FrequencySummarizer-Python3.py


# coding: utf-8

# In[ ]:


######################################################################################
# THis example is pretty much entirely based on this excellent blog post
# http://glowingpython.blogspot.in/2014/09/text-summarization-with-nltk.html
# Thanks to TheGlowingPython, the good soul that wrote this excellent article!
# That blog is is really interesting btw.
######################################################################################


######################################################################################
# nltk - "natural language toolkit" is a python library with support for 
#         natural language processing. Super-handy.
# Specifically, we will use 2 functions from nltk
#  sent_tokenize: given a group of text, tokenize (split) it into sentences
#  word_tokenize: given a group of text, tokenize (split) it into words
#  stopwords.words('english') to find and ignored very common words ('I', 'the',...) 
#  to use stopwords, you need to have run nltk.download() first - one-off setup
######################################################################################
from nltk.tokenize import sent_tokenize,word_tokenize
from nltk.corpus import stopwords

######################################################################################
# We have use dictionaries so far, but now that we have covered classes - this is a good
# time to introduce defaultdict. THis is class that inherits from dictionary, but has
# one additional nice feature: Usually, a Python dictionary throws a KeyError if you try 
# to get an item with a key that is not currently in the dictionary. 
# The defaultdict in contrast will simply create any items that you try to access 
# (provided of course they do not exist yet). To create such a "default" item, it relies 
# a function that is passed in..more below. 
######################################################################################
from collections import defaultdict

######################################################################################
#  punctuation to ignore punctuation symbols
######################################################################################
from string import punctuation

######################################################################################
# heapq.nlargest is a function that given a list, easily and quickly returns
# the 'n' largest elements in the list.

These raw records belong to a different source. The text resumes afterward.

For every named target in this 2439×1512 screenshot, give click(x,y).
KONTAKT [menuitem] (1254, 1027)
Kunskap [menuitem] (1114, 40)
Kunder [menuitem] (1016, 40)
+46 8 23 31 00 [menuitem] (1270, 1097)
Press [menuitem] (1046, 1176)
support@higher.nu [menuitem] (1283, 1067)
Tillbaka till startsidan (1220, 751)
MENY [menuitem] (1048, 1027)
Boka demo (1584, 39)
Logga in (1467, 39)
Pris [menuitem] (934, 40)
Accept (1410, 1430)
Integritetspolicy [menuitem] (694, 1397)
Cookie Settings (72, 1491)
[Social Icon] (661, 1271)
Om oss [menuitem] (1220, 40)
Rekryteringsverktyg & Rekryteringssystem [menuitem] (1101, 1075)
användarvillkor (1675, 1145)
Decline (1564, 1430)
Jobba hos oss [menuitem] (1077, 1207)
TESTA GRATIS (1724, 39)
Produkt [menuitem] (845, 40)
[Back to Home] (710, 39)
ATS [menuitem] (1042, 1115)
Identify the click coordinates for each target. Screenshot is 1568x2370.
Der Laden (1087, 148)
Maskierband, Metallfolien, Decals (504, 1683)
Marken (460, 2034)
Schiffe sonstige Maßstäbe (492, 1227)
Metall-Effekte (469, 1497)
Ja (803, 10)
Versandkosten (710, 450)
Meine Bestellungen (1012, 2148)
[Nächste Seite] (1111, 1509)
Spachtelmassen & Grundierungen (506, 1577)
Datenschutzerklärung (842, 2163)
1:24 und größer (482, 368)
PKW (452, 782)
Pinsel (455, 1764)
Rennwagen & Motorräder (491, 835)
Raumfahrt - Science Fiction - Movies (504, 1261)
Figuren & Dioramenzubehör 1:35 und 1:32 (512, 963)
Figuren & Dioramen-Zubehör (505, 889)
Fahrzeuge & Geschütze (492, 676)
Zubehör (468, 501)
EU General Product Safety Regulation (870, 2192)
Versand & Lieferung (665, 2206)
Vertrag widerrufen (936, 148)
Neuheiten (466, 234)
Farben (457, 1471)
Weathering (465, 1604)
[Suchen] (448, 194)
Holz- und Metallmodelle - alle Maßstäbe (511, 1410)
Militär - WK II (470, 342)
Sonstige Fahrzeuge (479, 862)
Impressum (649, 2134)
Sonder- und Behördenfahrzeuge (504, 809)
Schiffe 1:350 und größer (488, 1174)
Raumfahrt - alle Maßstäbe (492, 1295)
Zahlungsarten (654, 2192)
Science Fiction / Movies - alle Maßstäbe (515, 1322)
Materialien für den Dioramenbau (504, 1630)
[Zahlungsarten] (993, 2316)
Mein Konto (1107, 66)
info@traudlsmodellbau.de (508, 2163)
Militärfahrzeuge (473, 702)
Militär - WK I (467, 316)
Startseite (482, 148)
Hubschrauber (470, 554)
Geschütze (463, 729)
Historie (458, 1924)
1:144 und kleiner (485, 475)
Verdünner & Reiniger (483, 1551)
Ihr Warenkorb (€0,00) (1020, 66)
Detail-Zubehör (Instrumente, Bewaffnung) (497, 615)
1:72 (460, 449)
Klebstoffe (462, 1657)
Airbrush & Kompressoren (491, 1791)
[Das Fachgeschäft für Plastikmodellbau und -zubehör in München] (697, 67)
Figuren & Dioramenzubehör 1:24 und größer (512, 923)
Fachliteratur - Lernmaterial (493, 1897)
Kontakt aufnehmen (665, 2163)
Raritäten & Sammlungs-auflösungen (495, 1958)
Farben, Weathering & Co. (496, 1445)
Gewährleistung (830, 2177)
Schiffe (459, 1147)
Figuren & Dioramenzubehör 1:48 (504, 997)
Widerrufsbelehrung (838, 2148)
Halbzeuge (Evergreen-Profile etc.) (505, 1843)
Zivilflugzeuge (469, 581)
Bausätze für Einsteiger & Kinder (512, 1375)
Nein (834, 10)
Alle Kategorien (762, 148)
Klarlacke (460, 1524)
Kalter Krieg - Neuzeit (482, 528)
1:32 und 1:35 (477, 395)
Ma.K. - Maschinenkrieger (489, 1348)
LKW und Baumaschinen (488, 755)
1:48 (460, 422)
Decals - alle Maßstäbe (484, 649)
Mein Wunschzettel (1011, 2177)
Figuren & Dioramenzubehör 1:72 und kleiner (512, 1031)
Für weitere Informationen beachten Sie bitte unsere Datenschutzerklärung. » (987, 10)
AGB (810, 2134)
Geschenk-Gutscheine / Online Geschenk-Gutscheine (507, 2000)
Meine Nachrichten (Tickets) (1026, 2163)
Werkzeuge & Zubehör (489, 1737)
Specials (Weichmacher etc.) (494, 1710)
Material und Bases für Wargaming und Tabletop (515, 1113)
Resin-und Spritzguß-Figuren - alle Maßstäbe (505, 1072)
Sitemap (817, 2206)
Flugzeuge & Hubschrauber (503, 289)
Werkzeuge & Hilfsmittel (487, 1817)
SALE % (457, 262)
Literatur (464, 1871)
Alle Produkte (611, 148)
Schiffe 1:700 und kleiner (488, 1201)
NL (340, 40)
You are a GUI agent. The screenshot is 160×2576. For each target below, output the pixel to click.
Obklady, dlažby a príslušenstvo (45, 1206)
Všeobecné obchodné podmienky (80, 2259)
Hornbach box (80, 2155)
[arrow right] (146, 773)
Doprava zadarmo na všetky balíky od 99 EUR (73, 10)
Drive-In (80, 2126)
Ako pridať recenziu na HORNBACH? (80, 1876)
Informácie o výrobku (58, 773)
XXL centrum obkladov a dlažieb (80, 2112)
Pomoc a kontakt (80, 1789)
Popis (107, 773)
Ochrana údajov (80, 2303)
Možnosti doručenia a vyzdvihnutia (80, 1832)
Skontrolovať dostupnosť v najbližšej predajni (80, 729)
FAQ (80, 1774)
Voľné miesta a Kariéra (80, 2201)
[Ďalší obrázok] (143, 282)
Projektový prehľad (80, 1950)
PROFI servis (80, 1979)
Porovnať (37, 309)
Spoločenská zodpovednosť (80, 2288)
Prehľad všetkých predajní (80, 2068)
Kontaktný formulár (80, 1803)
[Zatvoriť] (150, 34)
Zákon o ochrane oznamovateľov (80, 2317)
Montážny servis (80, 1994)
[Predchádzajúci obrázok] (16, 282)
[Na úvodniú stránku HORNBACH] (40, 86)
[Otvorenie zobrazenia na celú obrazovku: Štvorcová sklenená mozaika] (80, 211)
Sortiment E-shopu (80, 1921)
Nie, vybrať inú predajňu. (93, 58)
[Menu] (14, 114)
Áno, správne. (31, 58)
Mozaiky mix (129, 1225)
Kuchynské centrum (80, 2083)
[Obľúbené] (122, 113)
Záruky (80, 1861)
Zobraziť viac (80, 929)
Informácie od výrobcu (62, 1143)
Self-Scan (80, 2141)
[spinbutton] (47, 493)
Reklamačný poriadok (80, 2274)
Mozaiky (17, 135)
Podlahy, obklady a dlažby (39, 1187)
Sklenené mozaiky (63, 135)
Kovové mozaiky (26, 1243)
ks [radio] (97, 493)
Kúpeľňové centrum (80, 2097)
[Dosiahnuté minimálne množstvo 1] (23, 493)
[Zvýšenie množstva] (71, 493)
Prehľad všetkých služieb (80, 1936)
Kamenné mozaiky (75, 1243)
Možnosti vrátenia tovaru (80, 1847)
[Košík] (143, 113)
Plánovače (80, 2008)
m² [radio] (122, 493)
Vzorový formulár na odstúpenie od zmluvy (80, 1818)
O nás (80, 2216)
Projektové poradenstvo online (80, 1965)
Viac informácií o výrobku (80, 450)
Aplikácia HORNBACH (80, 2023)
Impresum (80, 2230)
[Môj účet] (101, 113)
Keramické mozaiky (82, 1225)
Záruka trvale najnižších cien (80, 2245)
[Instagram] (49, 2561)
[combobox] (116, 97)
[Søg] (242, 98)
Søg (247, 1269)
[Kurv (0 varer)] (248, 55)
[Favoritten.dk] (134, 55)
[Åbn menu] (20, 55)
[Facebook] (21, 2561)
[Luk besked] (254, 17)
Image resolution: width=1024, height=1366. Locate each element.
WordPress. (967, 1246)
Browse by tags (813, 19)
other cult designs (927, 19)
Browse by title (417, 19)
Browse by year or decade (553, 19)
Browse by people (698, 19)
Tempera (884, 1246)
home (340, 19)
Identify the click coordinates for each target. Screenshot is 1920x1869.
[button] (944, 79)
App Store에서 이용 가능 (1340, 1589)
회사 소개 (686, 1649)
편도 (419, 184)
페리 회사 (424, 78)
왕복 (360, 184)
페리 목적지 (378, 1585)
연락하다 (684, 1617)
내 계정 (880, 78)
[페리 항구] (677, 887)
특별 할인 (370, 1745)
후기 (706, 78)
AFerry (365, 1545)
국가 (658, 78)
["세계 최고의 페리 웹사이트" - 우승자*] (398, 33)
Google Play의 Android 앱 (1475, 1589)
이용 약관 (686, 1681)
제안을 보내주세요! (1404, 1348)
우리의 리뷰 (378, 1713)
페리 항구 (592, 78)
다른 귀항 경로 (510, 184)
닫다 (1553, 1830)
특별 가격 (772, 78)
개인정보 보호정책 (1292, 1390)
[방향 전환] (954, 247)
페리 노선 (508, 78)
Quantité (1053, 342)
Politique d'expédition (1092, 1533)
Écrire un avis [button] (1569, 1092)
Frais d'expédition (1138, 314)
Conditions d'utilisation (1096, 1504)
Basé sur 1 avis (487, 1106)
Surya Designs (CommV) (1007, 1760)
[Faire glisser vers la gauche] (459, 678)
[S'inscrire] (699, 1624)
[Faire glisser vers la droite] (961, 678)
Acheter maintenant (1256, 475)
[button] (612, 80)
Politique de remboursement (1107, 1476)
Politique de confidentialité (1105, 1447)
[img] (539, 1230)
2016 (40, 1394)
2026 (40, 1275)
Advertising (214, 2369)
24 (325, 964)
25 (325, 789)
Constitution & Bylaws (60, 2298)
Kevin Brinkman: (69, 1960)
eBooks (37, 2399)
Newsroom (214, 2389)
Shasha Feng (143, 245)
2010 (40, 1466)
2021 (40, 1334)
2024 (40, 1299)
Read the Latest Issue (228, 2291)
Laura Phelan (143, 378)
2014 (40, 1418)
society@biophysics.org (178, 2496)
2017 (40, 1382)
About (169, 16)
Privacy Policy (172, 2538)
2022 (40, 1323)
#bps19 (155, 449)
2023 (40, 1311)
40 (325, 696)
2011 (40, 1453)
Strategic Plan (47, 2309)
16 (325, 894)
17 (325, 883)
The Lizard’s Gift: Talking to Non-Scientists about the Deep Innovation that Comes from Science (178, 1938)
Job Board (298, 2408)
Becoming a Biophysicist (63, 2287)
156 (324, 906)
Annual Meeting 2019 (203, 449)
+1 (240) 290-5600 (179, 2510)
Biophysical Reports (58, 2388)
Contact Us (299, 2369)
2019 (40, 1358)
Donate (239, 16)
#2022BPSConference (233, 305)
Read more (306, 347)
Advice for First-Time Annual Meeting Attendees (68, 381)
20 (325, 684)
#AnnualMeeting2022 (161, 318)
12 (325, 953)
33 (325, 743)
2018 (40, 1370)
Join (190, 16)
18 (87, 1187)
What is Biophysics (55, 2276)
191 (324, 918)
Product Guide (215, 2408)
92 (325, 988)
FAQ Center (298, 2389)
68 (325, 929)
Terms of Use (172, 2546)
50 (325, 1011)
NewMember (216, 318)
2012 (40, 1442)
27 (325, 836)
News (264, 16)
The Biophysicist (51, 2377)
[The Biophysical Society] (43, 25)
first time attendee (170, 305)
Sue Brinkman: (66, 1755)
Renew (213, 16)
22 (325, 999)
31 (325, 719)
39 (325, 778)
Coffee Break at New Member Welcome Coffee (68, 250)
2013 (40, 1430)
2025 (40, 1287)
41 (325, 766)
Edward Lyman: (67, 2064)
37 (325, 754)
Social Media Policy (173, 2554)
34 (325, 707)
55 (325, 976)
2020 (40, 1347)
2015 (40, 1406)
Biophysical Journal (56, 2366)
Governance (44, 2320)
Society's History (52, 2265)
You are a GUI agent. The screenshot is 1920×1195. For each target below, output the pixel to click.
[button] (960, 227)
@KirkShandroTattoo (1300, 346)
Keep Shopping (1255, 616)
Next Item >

More below
######################################################################################
from heapq import nlargest


######################################################################################
# Our first class, named FrequencySummarizer 
######################################################################################
class FrequencySummarizer:
    # indentation changes - we are now inside the class definition
    def __init__(self, min_cut=0.1, max_cut=0.9):
        # The constructor named __init__
        # THis function will be called each time an object of this class is 
        # instantiated
        # btw, note how the special keyword 'self' is passed in as the first
        # argument to each method (member function).
        self._min_cut = min_cut
        self._max_cut = max_cut 
        # Words that have a frequency term lower than min_cut 
        # or higer than max_cut will be ignored.
        self._stopwords = set(stopwords.words('english') + list(punctuation))
        # Punctuation symbols and stopwords (common words like 'an','the' etc) are ignored
        #
        # Here self._min_cut, self._max_cut and self._stopwords are all member variables
        # i.e. each object (instance) of this class will have an independent version of these
        # variables. 
        # Note how this function is used to set up the member variables to their appropriate values
    # indentation changes - we are out of the constructor (member function, but we are still inside)
    # the class.
    # One important note: if you are used to programming in Java or C#: if you define a variable here
    # i.e. outside a member function but inside the class - it becomes a STATIC member variable
    # THis is an important difference from Java, C# (where all member variables would be defined here)
    # and is a common gotcha to be avoided.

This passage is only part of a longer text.